The researchers used the Surveillance, Epidemiology, and End Results (SEER) Database to identify 7,359 patients with advanced stage cervical cancer treated with EBRT between 1988 and 2009. Of the 7,359 patients identified, the researchers found that 63 percent of these women received brachytherapy in combination with EBRT, and 37 percent received EBRT alone.

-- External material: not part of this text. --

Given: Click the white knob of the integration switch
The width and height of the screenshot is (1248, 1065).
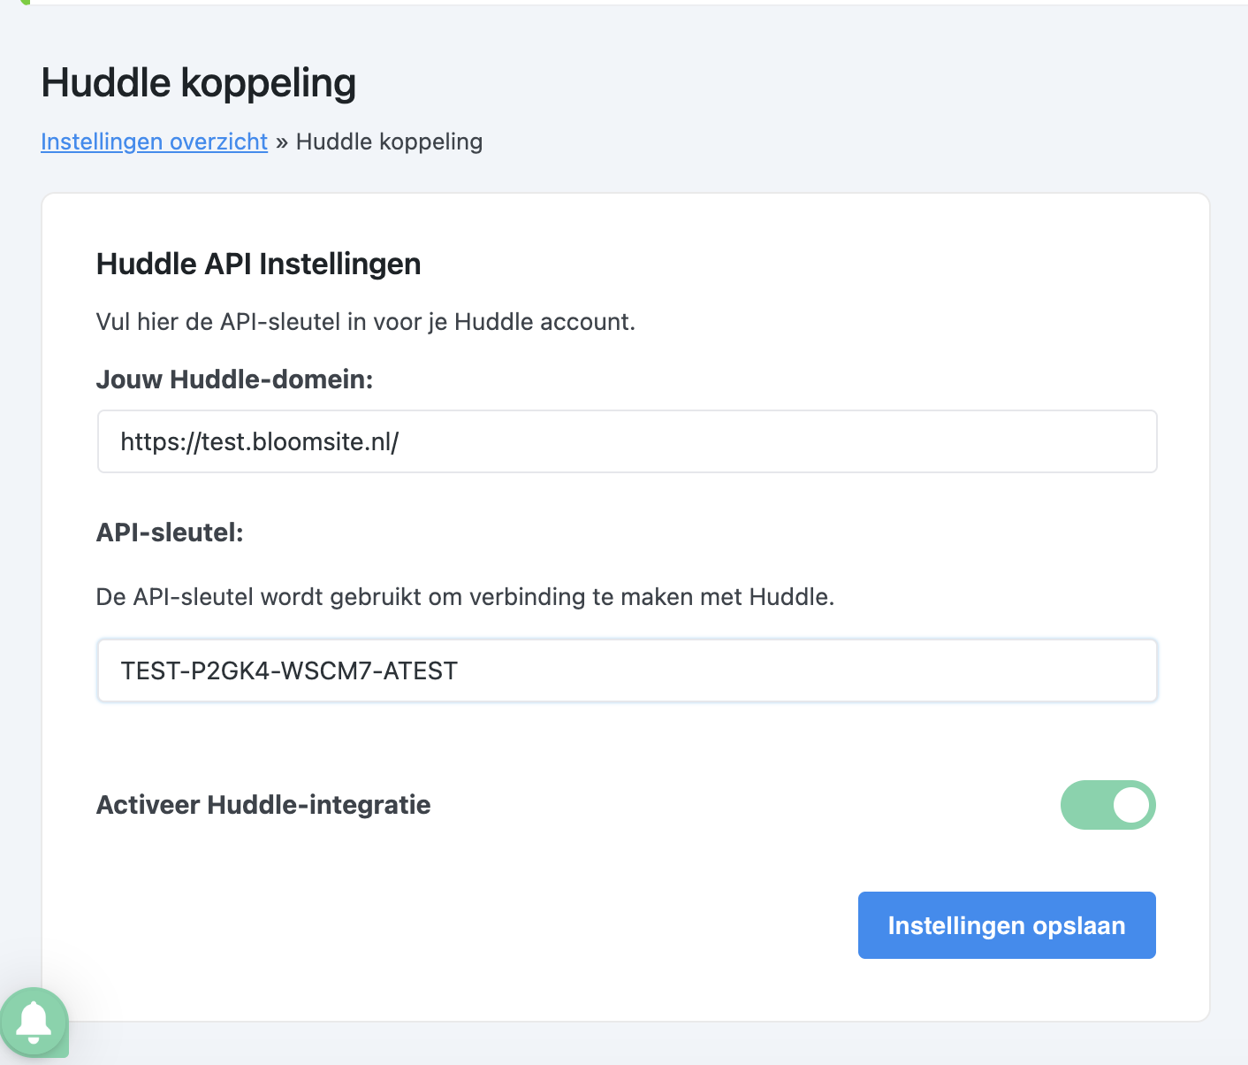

Factors associated with higher odds of brachytherapy use included younger age, being married, earlier years of diagnosis, earlier stage and certain SEER regions.
Moreover, brachytherapy usage rate decreased from 83 percent in 1988 to 58 percent in 2009. There was a sharp decline from 43 percent to 23 percent in 2003. The researchers noted that the decline may be related to the increased adoption of alternative treatment techniques, such as intensity modulated radiation therapy and stereotactic body radiation therapy.
In terms of patient survival, brachytherapy was associated with a higher four-year cause-specific survival (64.3 percent vs. 51.5 percent) and overall survival (58.2 percent vs. 46.2 percent) compared to EBRT alone. Brachytherapy treatment was also independently associated with better cause-specific survival and overall survival.
The study was published in the September 2013 issue of The International Journal of Radiation Oncology.